(Supplied data begins)

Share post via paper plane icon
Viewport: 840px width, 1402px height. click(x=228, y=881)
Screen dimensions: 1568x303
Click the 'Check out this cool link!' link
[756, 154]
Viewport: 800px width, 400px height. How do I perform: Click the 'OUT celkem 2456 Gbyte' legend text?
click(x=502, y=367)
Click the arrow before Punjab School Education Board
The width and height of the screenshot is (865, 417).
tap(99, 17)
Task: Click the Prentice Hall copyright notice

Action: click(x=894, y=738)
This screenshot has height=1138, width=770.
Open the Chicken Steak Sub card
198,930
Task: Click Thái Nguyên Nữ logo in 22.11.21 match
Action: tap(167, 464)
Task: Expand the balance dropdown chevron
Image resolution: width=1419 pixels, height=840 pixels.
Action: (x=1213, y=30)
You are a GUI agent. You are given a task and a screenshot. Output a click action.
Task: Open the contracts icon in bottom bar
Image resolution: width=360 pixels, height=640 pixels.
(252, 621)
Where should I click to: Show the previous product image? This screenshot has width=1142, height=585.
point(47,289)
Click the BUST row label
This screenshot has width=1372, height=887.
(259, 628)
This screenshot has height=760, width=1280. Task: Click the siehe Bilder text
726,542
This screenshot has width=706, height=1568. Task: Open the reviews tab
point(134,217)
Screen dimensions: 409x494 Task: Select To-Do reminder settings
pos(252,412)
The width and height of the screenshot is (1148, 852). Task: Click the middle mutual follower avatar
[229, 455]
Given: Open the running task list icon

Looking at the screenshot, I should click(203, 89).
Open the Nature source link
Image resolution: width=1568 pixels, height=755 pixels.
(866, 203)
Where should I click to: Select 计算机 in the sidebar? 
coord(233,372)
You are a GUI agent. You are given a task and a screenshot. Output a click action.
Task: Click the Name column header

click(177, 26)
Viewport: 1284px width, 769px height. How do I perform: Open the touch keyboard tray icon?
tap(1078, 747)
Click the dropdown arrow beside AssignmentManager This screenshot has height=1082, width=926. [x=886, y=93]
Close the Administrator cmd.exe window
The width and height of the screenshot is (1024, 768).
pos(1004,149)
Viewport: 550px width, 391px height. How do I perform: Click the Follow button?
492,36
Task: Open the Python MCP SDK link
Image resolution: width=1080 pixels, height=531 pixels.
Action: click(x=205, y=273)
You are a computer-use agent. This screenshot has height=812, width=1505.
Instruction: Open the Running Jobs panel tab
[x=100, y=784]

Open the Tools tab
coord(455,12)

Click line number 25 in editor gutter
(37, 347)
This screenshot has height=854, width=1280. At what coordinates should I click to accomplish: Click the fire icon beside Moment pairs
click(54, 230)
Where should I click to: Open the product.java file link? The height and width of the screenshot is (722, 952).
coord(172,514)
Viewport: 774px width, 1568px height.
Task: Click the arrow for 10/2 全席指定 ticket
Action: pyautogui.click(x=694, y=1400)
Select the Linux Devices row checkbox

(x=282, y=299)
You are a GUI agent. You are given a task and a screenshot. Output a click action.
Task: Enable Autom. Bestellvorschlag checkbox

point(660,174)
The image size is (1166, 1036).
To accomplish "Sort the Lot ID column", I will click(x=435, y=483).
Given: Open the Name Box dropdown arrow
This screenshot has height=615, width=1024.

(Supplied data ends)

| What to produce |
Go through the entries and repeat each one exactly.

| Solution |
Share post via paper plane icon
Viewport: 840px width, 1402px height. click(x=228, y=881)
Screen dimensions: 1568x303
Click the 'Check out this cool link!' link
[756, 154]
Viewport: 800px width, 400px height. How do I perform: Click the 'OUT celkem 2456 Gbyte' legend text?
click(x=502, y=367)
Click the arrow before Punjab School Education Board
The width and height of the screenshot is (865, 417).
tap(99, 17)
Task: Click the Prentice Hall copyright notice

Action: click(x=894, y=738)
This screenshot has height=1138, width=770.
Open the Chicken Steak Sub card
198,930
Task: Click Thái Nguyên Nữ logo in 22.11.21 match
Action: tap(167, 464)
Task: Expand the balance dropdown chevron
Image resolution: width=1419 pixels, height=840 pixels.
Action: (x=1213, y=30)
You are a GUI agent. You are given a task and a screenshot. Output a click action.
Task: Open the contracts icon in bottom bar
Image resolution: width=360 pixels, height=640 pixels.
(252, 621)
Where should I click to: Show the previous product image? This screenshot has width=1142, height=585.
point(47,289)
Click the BUST row label
This screenshot has width=1372, height=887.
(259, 628)
This screenshot has height=760, width=1280. Task: Click the siehe Bilder text
726,542
This screenshot has width=706, height=1568. Task: Open the reviews tab
point(134,217)
Screen dimensions: 409x494 Task: Select To-Do reminder settings
pos(252,412)
The width and height of the screenshot is (1148, 852). Task: Click the middle mutual follower avatar
[229, 455]
Given: Open the running task list icon

Looking at the screenshot, I should click(203, 89).
Open the Nature source link
Image resolution: width=1568 pixels, height=755 pixels.
(866, 203)
Where should I click to: Select 计算机 in the sidebar? 
coord(233,372)
You are a GUI agent. You are given a task and a screenshot. Output a click action.
Task: Click the Name column header

click(177, 26)
Viewport: 1284px width, 769px height. How do I perform: Open the touch keyboard tray icon?
tap(1078, 747)
Click the dropdown arrow beside AssignmentManager This screenshot has height=1082, width=926. [x=886, y=93]
Close the Administrator cmd.exe window
The width and height of the screenshot is (1024, 768).
pos(1004,149)
Viewport: 550px width, 391px height. How do I perform: Click the Follow button?
492,36
Task: Open the Python MCP SDK link
Image resolution: width=1080 pixels, height=531 pixels.
Action: click(x=205, y=273)
You are a computer-use agent. This screenshot has height=812, width=1505.
Instruction: Open the Running Jobs panel tab
[x=100, y=784]

Open the Tools tab
coord(455,12)

Click line number 25 in editor gutter
(37, 347)
This screenshot has height=854, width=1280. At what coordinates should I click to accomplish: Click the fire icon beside Moment pairs
click(54, 230)
Where should I click to: Open the product.java file link? The height and width of the screenshot is (722, 952).
coord(172,514)
Viewport: 774px width, 1568px height.
Task: Click the arrow for 10/2 全席指定 ticket
Action: pyautogui.click(x=694, y=1400)
Select the Linux Devices row checkbox

(x=282, y=299)
You are a GUI agent. You are given a task and a screenshot. Output a click action.
Task: Enable Autom. Bestellvorschlag checkbox

point(660,174)
The image size is (1166, 1036).
To accomplish "Sort the Lot ID column", I will click(x=435, y=483).
Given: Open the Name Box dropdown arrow
This screenshot has height=615, width=1024.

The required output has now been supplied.